25. Considérons les dates. Comme
pratiquement tous les poèmes de la première phase de la poésie de Césaire,
“Batouque” est un palimpseste. Composé par blocs très probablement en 1943, le
poème comporte plusieurs changements dont le plus important est la
transposition d’une séquence de 24 versets (“Quand le monde sera une mine à ciel découvert… jusqu’à …toutes les
démissions des chinchillas”) de la
fin du poème vers le début, lors de sa publication chez Gallimard en
1946. Cette séquence se trouvait à la fin du poème dans le tapuscrit
envoyé à Breton et dans la première publication à New York (février 44). La première référence à “Batouque” apparaît dans la lettre de
Césaire à Breton du 16 novembre 1943: “Avez-vous reçu mes dernières
lettres ? Un poème Batouque.
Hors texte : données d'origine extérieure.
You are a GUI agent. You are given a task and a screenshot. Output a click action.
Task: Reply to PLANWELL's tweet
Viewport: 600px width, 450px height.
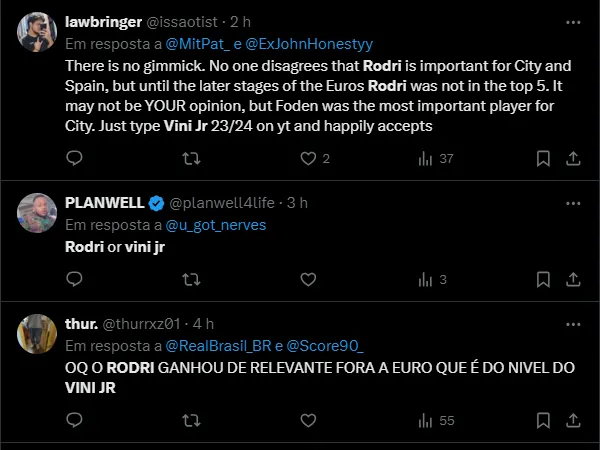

Je vous enverrai bientôt par paquet-poste les
manuscrits d’un recueil possible de poèmes ainsi qu’un drame : Et les
chiens se taisaient”. Encore
en 1943, Suzanne Césaire, dans son texte “ Le surréalisme et
nous ” (in Tropiques 8-9, p.
14), choisit comme épigraphe les vers 1-9 du poème dans sa première étape. La première version imprimée de “Batouque” apparaît dans la revue VVV
(n° 4, février 1944, p. 22 - 26), dirigée par Yvan Goll à New York. Quatre mois plus
tard, Césaire se réfère, dans une nouvelle lettre du 26 mai 1944, encore à
Breton, toujours à New York, à deux poèmes : “Batouque et Le Grand midi
dont une partie a paru […] dans Hémisphères”. Quinze mois plus
tard, le 24 août 1945, Césaire envoie à
Breton, sous forme de tapuscrit (18 pages), un ensemble de poèmes, intitulé Colombes
et menfenils, dont fait partie “Batouque” (p. 11-18). Il s’agit alors d’un
recueil à publier.
Les publications successives de “Batouque” en livre
sont indiquées par l’édition Arnold, 2013 (p. 271 - 275; notes: p. 359 - 361).
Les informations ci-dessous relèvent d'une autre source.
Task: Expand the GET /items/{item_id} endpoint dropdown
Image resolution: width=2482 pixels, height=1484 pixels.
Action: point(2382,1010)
Il y manque cependant Jahn 1968 (édition bilingue, avec traduction en allemand,
p. 92 - 104). Voir à ce sujet encore RUHE, op.cit.
27. Le narrateur
s’identifie à son pays natal qui a la forme d’une salamandre. Césaire y revient à l’animalisation de îles caribéennes: “la grande gueule d’Haïti”, “el lagarto verde” de Cuba, “la salamandre” de la Martinique etc. On
pourrait facilement multiplier les exemples.
28. “Le grand camouflage”, in op. cit, p. 272 - 273.